• _Screen-element location data_:
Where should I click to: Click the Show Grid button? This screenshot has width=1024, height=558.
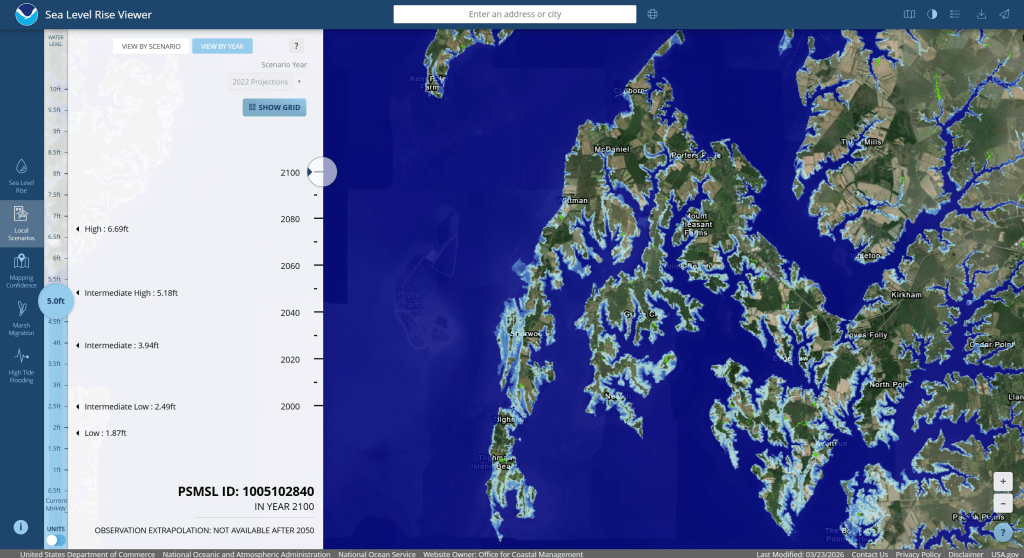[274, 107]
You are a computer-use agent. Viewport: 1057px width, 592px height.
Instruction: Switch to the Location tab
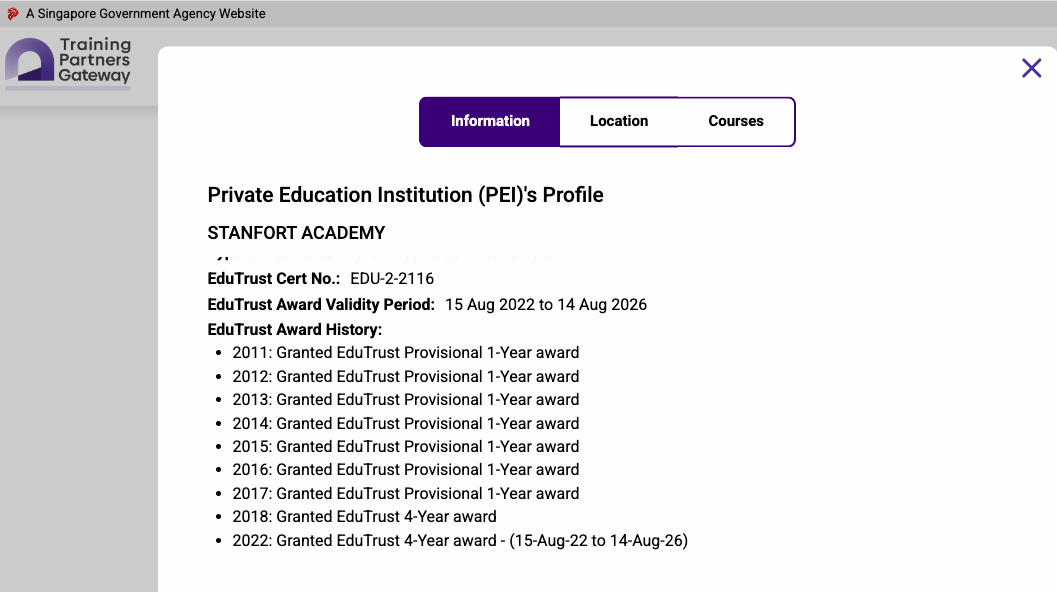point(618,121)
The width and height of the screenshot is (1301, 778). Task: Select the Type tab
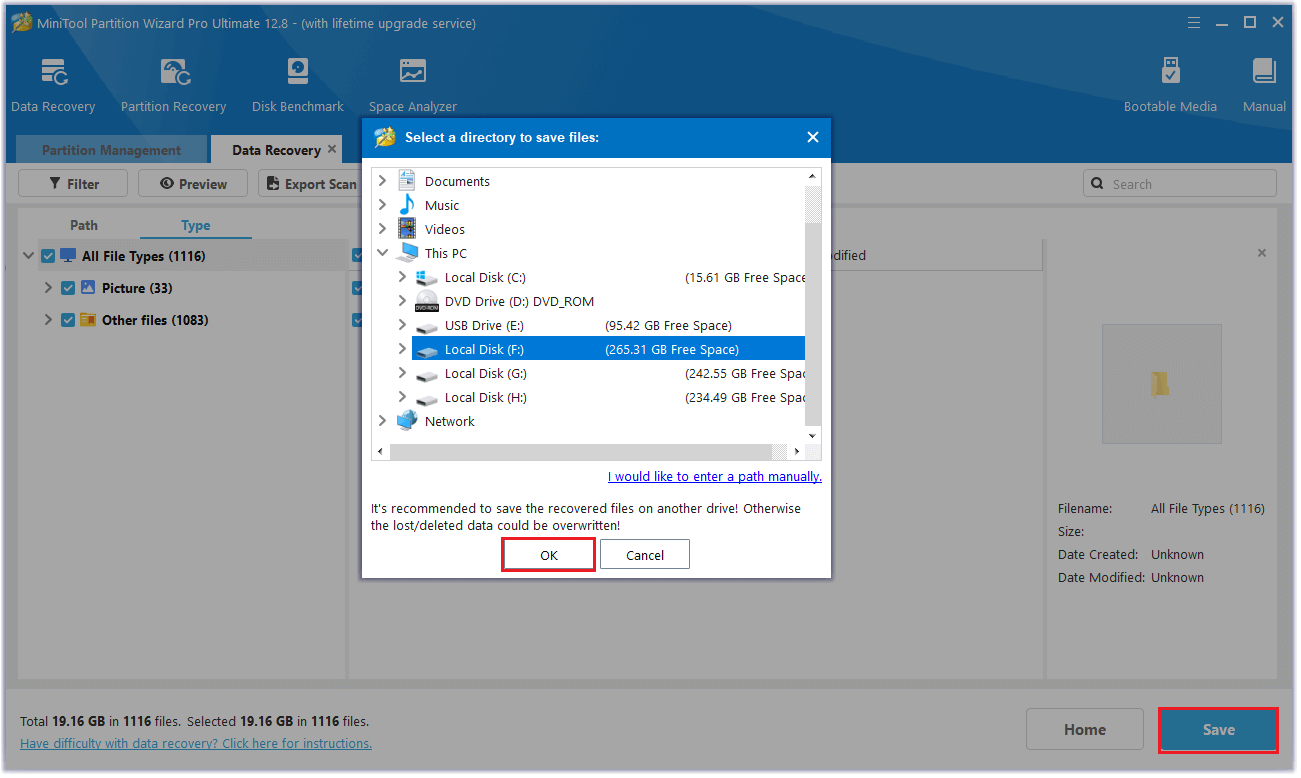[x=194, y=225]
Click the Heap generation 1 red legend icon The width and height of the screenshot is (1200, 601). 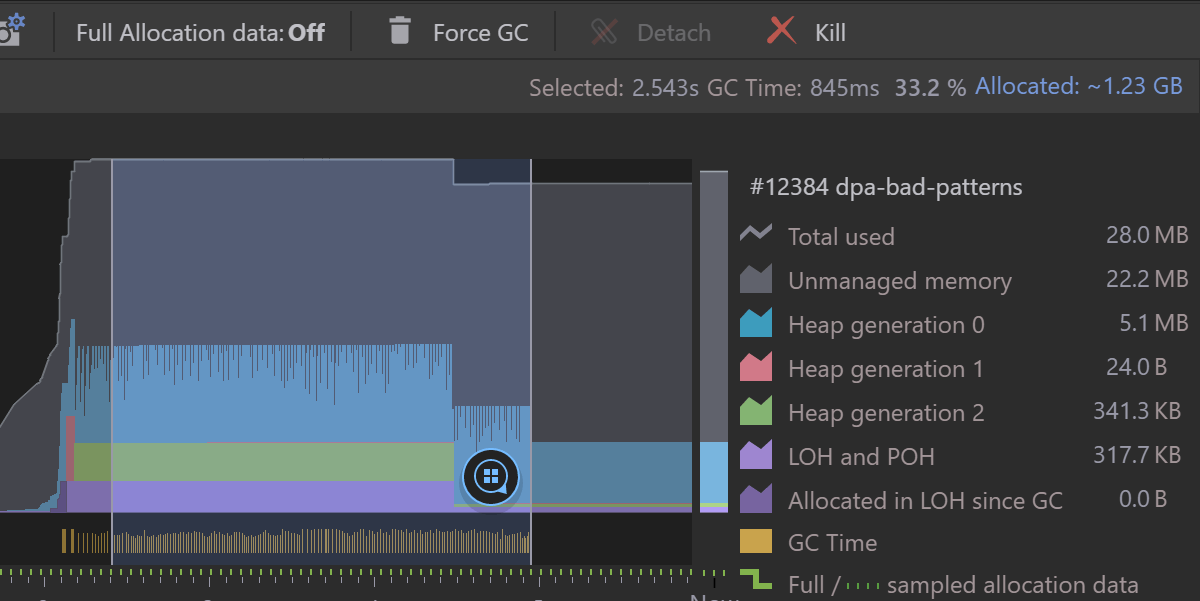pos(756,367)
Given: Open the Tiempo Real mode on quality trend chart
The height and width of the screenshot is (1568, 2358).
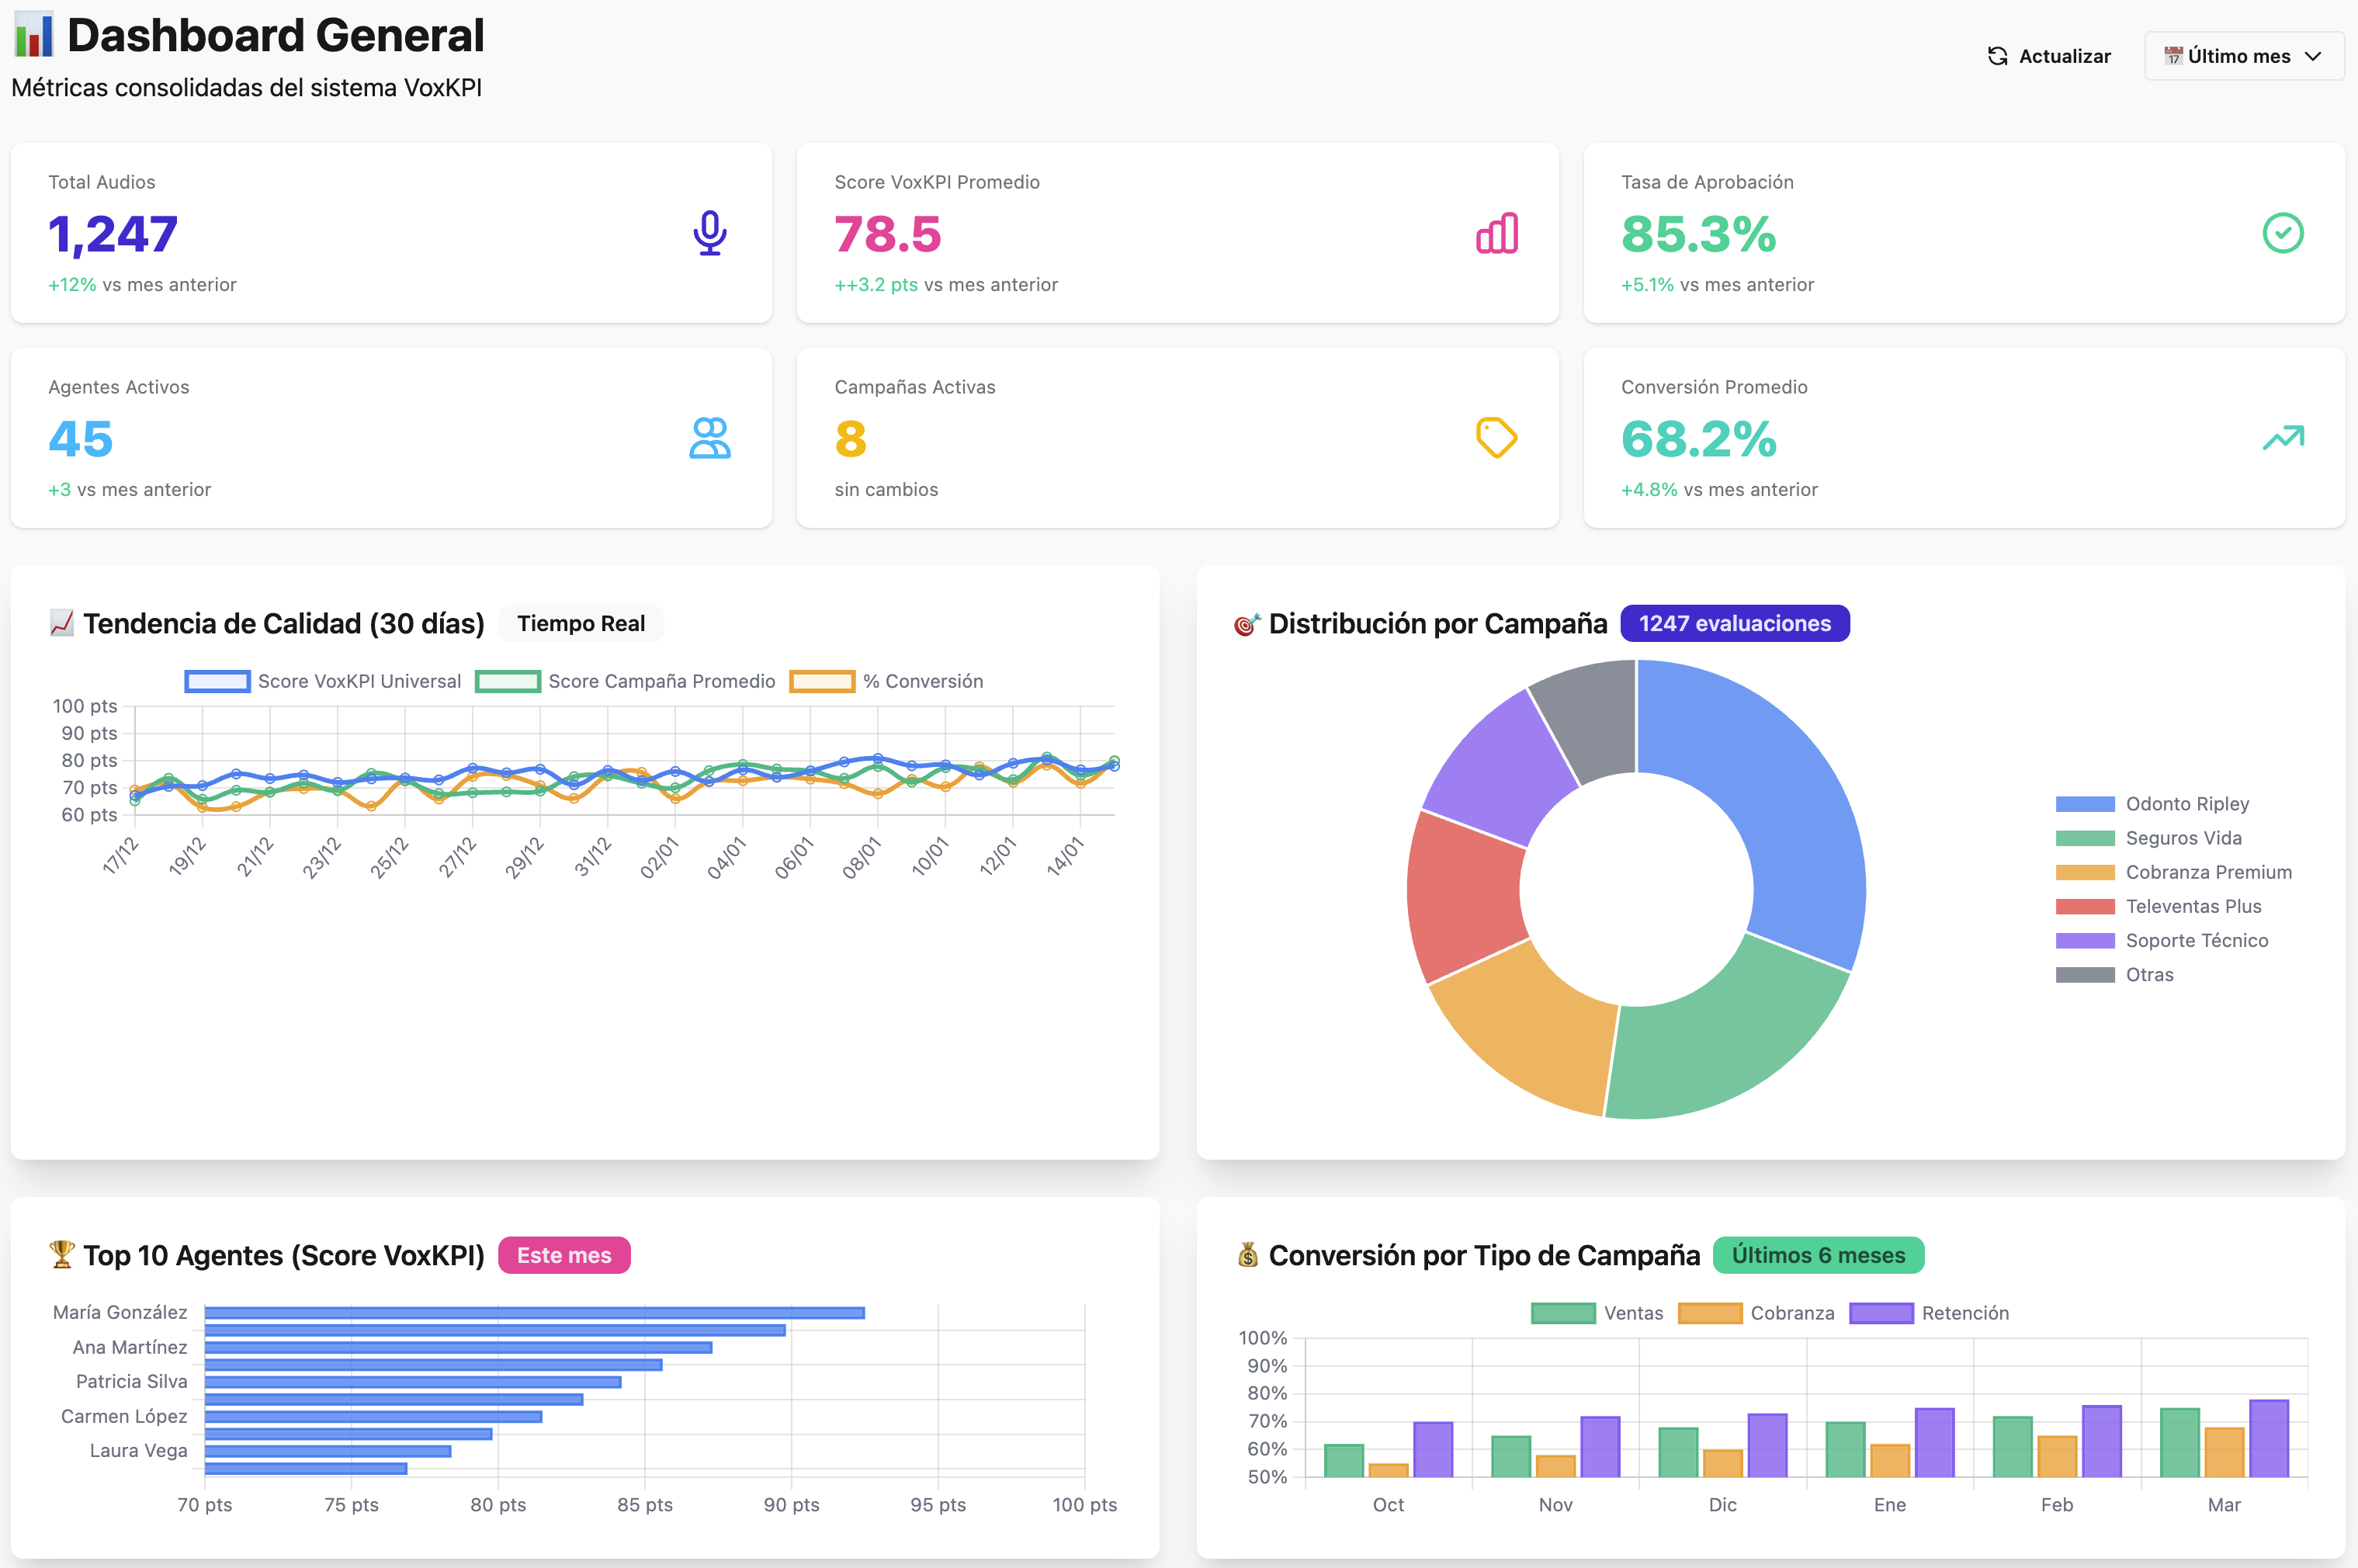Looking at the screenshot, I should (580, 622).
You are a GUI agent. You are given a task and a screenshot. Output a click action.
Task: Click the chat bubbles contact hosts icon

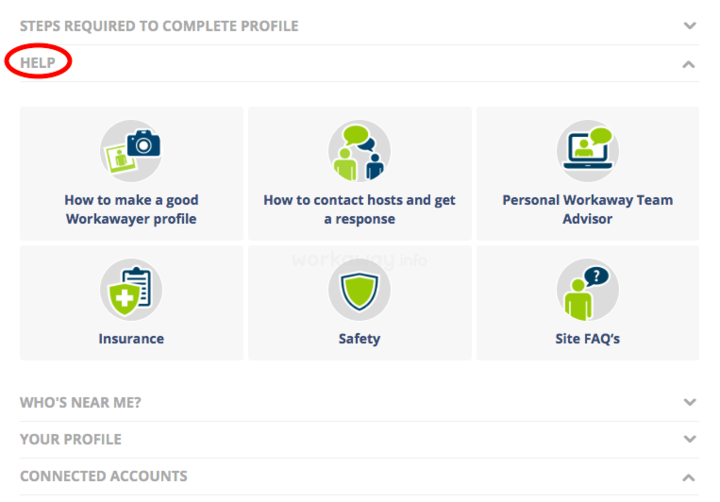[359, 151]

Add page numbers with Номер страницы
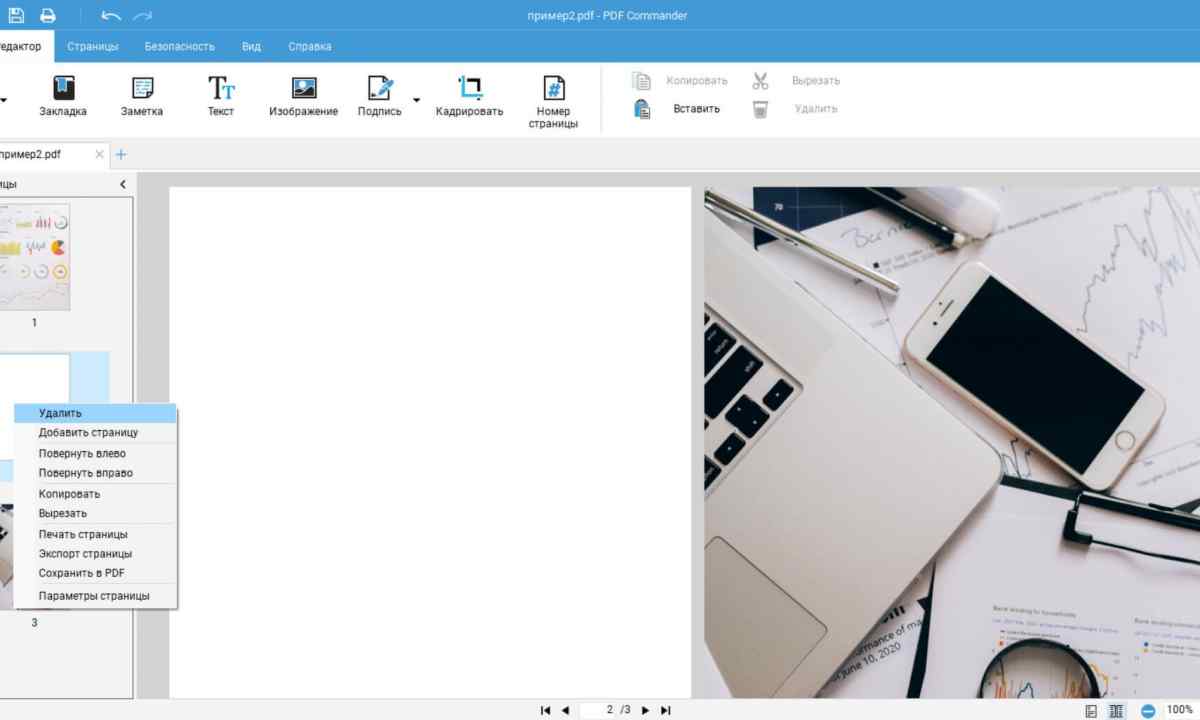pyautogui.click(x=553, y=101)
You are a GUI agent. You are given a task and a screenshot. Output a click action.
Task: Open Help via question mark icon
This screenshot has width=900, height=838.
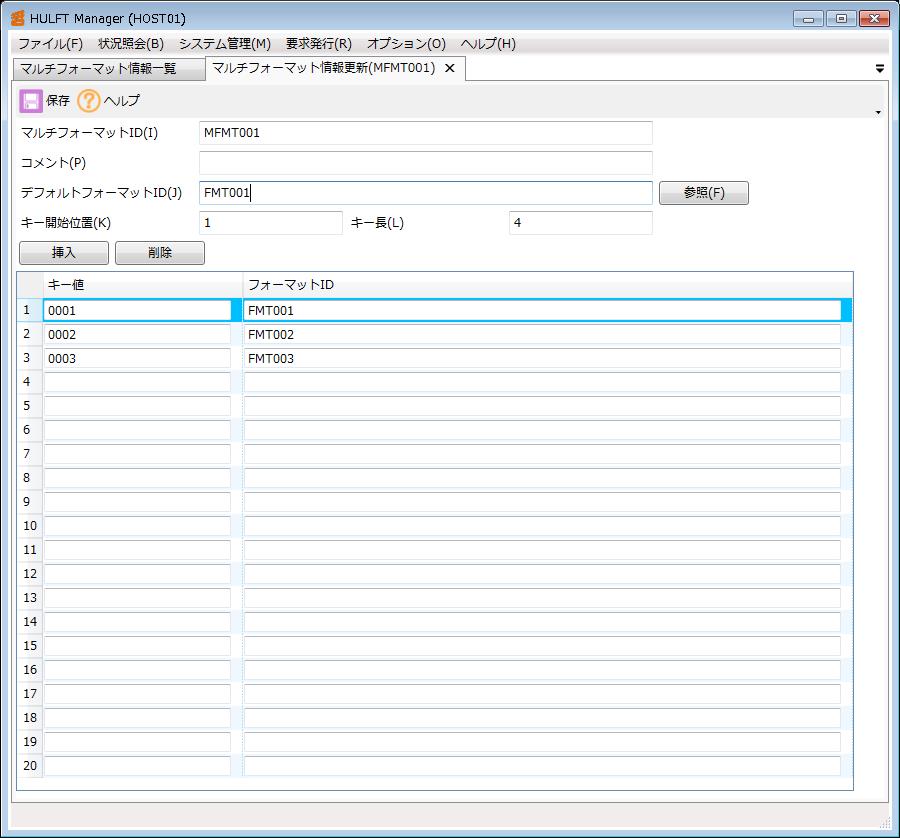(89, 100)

• _Written problem_:
Return the data word for word, from the line containing "Given: Open the" through the end of the data, both ends included. Leave the pictures out of your answer.

• _Written solution_:
Given: Open the Tiempo Real mode on quality trend chart
The height and width of the screenshot is (1568, 2358).
Looking at the screenshot, I should (580, 622).
You are a GUI agent. You are given a task and a screenshot. Output a click action.
Task: Click the chat bubbles contact hosts icon

[359, 151]

Add page numbers with Номер страницы
pyautogui.click(x=553, y=101)
You are a GUI agent. You are given a task and a screenshot. Output a click action.
Task: Open Help via question mark icon
This screenshot has width=900, height=838.
(89, 100)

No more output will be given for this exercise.